L’ancienne épouse de l’ex-président de gauche, Alvaro Colom (2008-2012), bénéficiait du soutien silencieux du Président sortant, dont le mandat a été marqué par la répression contre les magistrats et les journalistes qui dénonçaient la corruption.
Dans la ville indigène de San Juan Sacatepéquez, à une trentaine de kilomètres de la capitale, les électeurs ont dit leurs espoirs de change-ment. «On ne peut plus vivre nulle part, car il y a beaucoup de criminalité», a déploré Maria Rac, une femme au foyer de 66 ans. Efrain Boch, un camionneur de 47 ans, a dit espérer que le nouveau président «s’attaque à la corruption qui nous affecte».
«Nous sommes confiants : le gagnant sera le peuple du Guatemala», a déclaré Bernardo Arevalo, après avoir voté dans un lycée de la capitale. Sandra Torres n’a elle fait aucune déclaration après avoir introduit son bulletin dans l’urne. Qualifié à la surprise générale lors du premier tour, Bernardo Arevalo porte les espoirs de changement, notamment parmi les jeunes qui représentent 16% des 9,4 millions d’inscrits.
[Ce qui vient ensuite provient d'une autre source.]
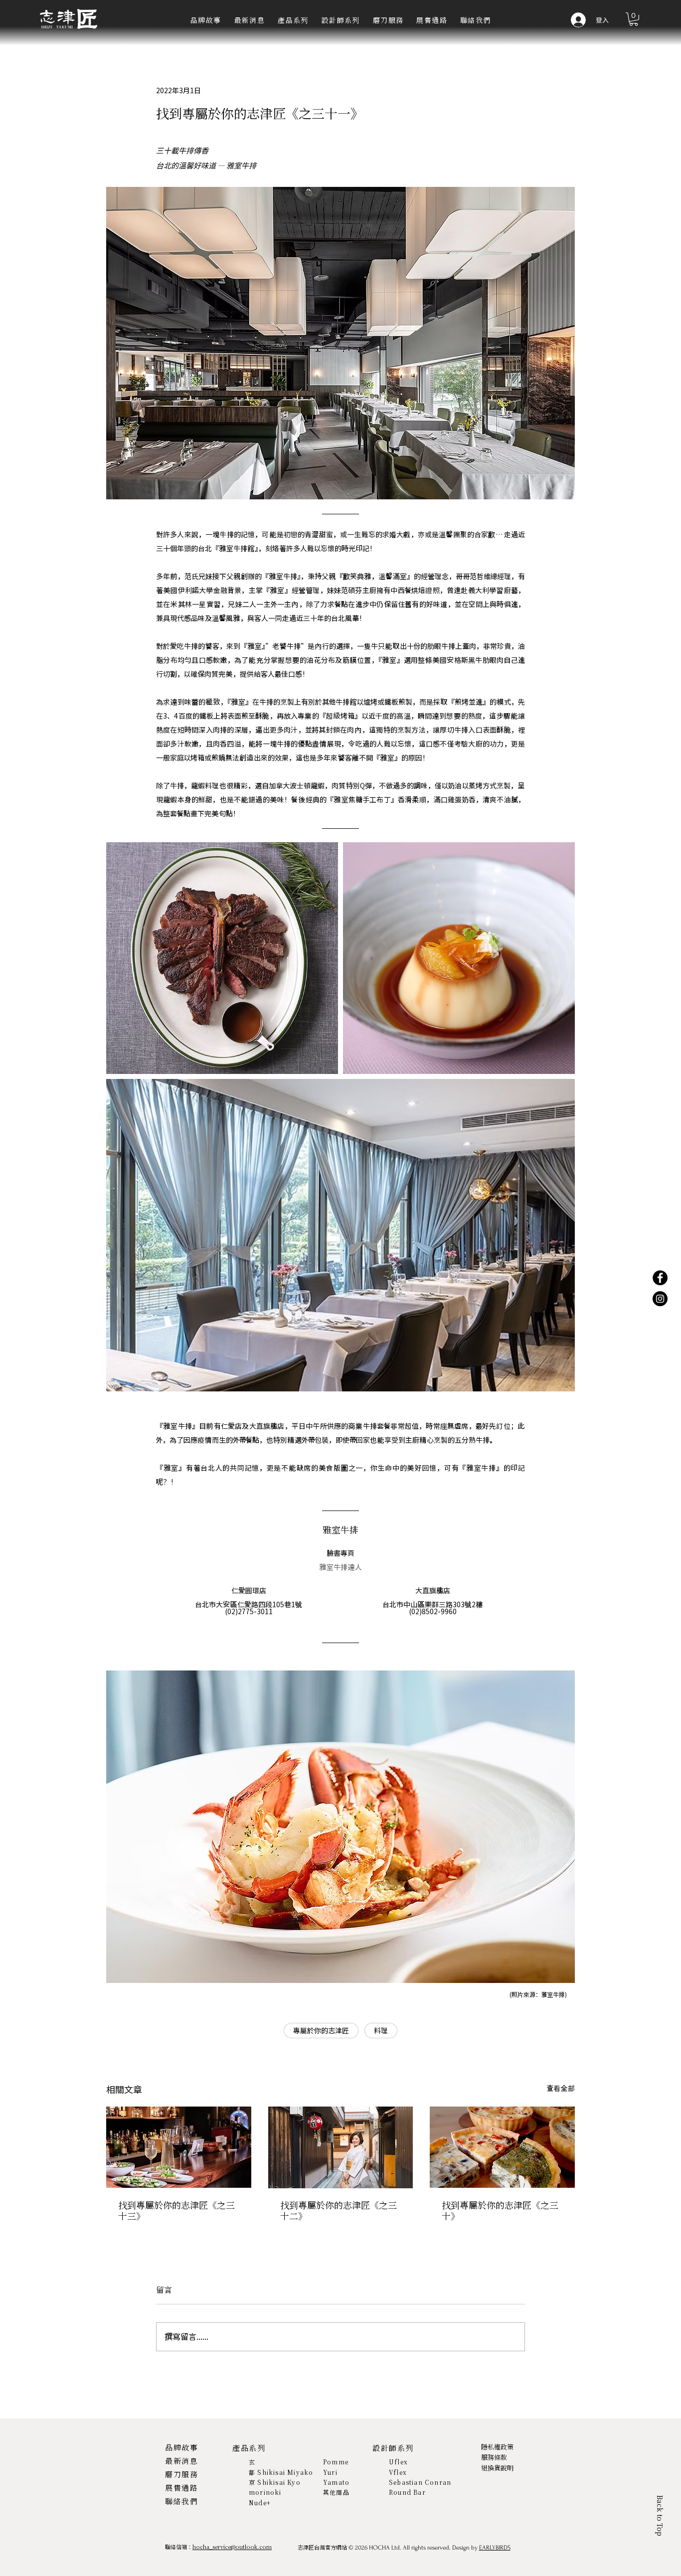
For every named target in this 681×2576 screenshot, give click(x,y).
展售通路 (181, 2487)
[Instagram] (660, 1298)
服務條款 (494, 2457)
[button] (293, 20)
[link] (634, 19)
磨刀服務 (181, 2474)
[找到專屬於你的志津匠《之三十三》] (178, 2147)
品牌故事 (181, 2447)
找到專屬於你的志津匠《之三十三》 (176, 2211)
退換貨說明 (497, 2468)
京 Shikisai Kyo (275, 2482)
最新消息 (181, 2460)
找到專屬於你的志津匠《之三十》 (500, 2211)
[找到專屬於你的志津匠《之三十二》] (340, 2147)
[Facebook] (660, 1277)
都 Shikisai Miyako (281, 2472)
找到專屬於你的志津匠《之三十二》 (338, 2211)
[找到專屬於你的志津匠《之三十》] (502, 2147)
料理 (381, 2030)
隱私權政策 (497, 2447)
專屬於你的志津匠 (321, 2030)
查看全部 (561, 2088)
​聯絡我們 (181, 2501)
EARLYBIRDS (495, 2547)
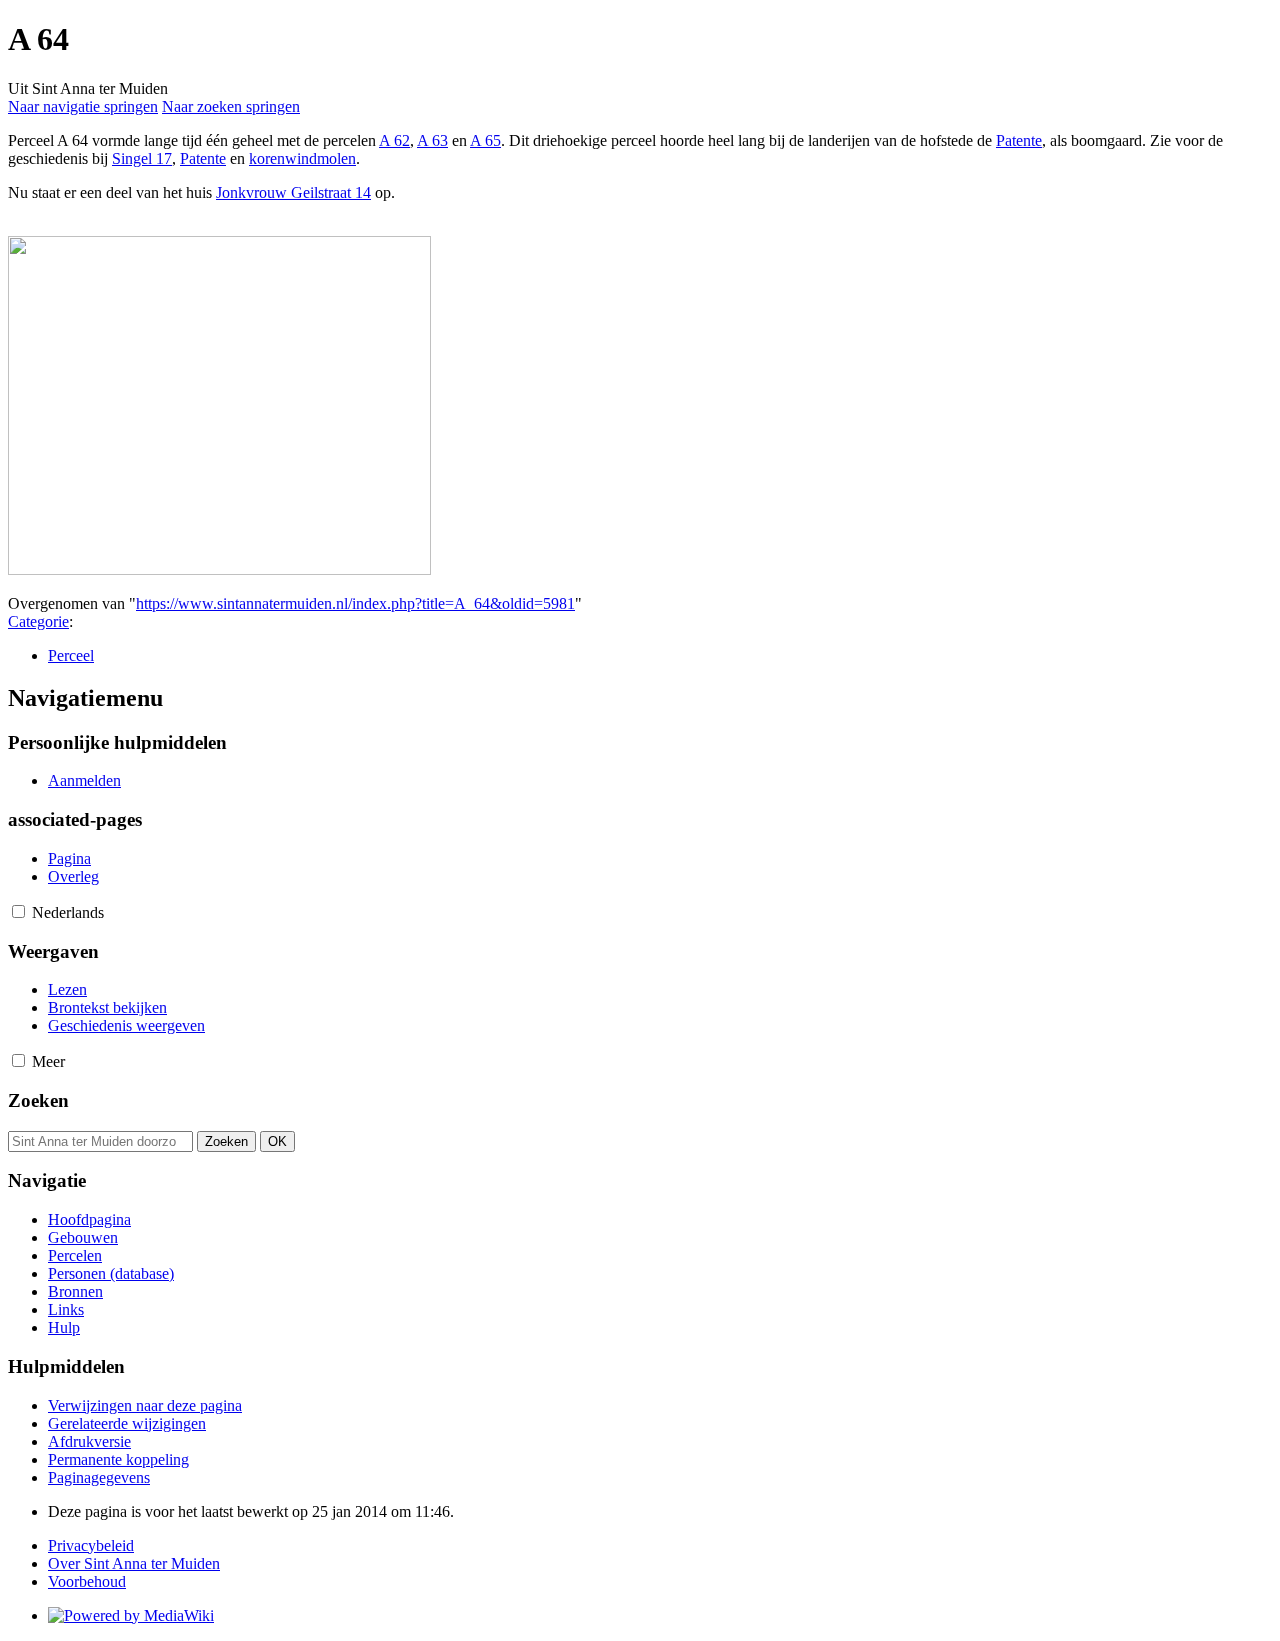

«Nous avons été les victimes, les proies, de politiciens corrompus pendant des années», a-t-il déclaré mercredi. «Voter, c’est dire clairement que c’est le peuple guatémaltèque qui dirige ce pays, et non les corrompus», a-t-il assuré.
Ce sociologue et ancien diplomate est le fils du premier président démocratiquement élu du pays, Juan José Arevalo (1945-1951).
La spectaculaire percée de Bernardo Arevalo inquiète les élites économiques et politiques du pays, perçu comme un danger pour leurs intérêts, et le ministère public a multiplié les procédures à son encontre.
Sur avis du parquet, un juge avait ordonné le 12 juillet la suspension de son parti Semilla pour de supposées irrégularités lors de sa création en 2017.
La Cour constitutionnelle avait suspendu cette décision, annulée vendredi par la Cour suprême.
La veille, le procureur Rafael Curruchiche, sanctionné pour «corruption» par Washington, avait annoncé de possibles arrestations à venir de dirigeants de Semilla. Trois décennies après la fin de sa brutale guerre civile, le pays le plus peuplé d’Amérique centrale est enlisé dans la pauvreté, la violence et la corruption, ce qui pousse chaque année des milliers de Guatémaltèques à émigrer.